Рольф встряхнул его за плечи.
— Кайл, опомнись! Мы подходим к Скоплению, остались минуты и все зависит от тебя. ТЫ ВСПОМНИЛ?
Беннинг заставил себя говорить, с трудом шевеля неповинующимися губами:
— Да… Я вспомнил… Достаточно, думаю, чтобы провести корабль через Скопление… Я так думаю…
Рольф поднял его на ноги.
— Тогда идем! Ты необходим в рубке!
Беннинг, все еще не полностью оправившийся, ковылял вслед за Рольфом, но когда они вошли в рубку, вид на переднем экране потряс его. Он понял всю опасность их положения и необходимость немедленных действий.
Пока его разум был затерян во тьме водоворота времени, «Солнечное пламя» мчалось на предельной скорости к Скоплению Лебедя, и теперь они уже вошли в его дальние окраины. Миллионы солнц поглотили корабль и он затерялся среди них, как пылинка теряется в огромном пчелином рое.
К счастью, Мрак был в этом квадрате, Мрак, за которым — тройная звезда, а рядом с ней желтое солнце, а на одной из планет желтого солнца — вещь, настолько ужасная, что…
Нет. Сейчас для этого нет времени, нет времени дрожать в тисках страха.

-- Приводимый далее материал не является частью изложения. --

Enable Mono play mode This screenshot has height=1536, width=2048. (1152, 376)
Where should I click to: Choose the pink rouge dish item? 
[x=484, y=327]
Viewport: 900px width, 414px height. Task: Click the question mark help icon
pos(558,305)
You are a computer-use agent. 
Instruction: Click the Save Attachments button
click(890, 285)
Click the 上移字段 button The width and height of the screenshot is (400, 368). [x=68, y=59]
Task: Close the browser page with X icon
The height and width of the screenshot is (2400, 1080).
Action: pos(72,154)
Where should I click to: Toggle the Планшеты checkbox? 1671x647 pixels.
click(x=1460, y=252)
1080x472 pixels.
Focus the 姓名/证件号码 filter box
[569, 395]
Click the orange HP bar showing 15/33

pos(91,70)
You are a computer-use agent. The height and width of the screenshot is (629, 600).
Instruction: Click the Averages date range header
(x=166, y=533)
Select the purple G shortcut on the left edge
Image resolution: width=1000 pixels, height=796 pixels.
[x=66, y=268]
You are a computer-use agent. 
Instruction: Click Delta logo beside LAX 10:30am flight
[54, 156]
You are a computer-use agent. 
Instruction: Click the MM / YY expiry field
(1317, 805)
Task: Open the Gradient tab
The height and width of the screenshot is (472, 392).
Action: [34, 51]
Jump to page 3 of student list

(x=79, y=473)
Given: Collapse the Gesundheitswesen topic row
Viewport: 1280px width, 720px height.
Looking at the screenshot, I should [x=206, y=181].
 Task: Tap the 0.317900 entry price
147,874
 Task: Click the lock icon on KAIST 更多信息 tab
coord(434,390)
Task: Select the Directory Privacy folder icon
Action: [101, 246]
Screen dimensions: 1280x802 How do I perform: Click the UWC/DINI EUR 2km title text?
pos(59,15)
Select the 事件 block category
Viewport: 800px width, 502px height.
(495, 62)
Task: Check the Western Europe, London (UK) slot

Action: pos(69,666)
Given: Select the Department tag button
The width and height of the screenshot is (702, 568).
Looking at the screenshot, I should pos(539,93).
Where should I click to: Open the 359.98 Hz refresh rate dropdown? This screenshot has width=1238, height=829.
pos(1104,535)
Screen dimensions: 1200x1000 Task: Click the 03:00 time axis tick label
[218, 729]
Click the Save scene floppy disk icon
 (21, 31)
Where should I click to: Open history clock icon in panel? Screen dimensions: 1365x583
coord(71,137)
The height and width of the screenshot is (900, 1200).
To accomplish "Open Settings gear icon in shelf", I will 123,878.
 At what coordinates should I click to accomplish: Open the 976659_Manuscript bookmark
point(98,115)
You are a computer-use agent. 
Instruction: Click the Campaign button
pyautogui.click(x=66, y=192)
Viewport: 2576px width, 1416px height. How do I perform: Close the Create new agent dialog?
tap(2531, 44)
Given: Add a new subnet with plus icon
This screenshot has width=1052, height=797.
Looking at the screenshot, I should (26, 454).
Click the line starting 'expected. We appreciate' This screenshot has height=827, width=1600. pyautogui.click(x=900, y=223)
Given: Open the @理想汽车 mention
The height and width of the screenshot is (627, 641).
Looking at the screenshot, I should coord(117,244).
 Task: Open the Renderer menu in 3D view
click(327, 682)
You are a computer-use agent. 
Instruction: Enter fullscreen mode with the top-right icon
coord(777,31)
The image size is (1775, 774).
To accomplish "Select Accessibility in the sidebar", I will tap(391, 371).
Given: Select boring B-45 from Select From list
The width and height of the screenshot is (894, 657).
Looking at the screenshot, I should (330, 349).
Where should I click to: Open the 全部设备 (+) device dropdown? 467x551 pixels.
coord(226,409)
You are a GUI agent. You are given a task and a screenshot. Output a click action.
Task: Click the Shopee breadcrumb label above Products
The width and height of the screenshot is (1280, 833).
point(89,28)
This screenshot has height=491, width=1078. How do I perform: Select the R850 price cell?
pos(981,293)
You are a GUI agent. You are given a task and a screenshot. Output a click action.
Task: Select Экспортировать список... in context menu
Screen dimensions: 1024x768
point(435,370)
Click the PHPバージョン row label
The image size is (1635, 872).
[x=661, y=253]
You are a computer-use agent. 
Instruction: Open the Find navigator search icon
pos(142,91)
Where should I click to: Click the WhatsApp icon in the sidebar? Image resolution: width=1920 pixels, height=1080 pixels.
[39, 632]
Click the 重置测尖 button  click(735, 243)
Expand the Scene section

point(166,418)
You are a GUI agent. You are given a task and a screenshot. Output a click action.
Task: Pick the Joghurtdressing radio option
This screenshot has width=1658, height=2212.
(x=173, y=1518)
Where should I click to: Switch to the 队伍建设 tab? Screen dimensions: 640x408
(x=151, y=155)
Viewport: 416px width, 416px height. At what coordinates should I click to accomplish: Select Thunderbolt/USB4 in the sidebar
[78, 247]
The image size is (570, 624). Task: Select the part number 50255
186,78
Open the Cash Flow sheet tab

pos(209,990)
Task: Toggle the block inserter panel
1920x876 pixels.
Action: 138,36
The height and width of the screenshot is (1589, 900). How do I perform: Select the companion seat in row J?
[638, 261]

Позже, если ты останешься жив, позже ты сможешь взглянуть в лицо немыслимому.
НО СМОЖЕШЬ ЛИ? И ЧТО ТЫ БУДЕШЬ ДЕЛАТЬ, КОГДА НЕЛЬЗЯ БУДЕТ И ДАЛЬШЕ УКЛОНЯТЬСЯ И ОТКЛАДЫВАТЬ, КОГДА ТЕБЕ ПРИДЕТСЯ ВЗЯТЬ В РУКУ МОЛОТ И…
Бехрент посмотрел на него. На него смотрел и Рольф, и техники, и их лица странно блестели в сиянии Скопления.
— Корабль ваш, — тихо сказал Бехрент.
Беннинг кивнул. На миг его часть, бывшая Нейлом Беннингом, отпрянула в ужасе и неведении, но Валькар — вновь разбуженная часть — сначала бросил взгляд на окружавшее корабль множество звезд, а потом на экран в рубке, на котором выводились данные о полете. Мужчина, сидевший за пультом, смотрел на Беннинга, по его лбу текли крупные капли ледяного пота.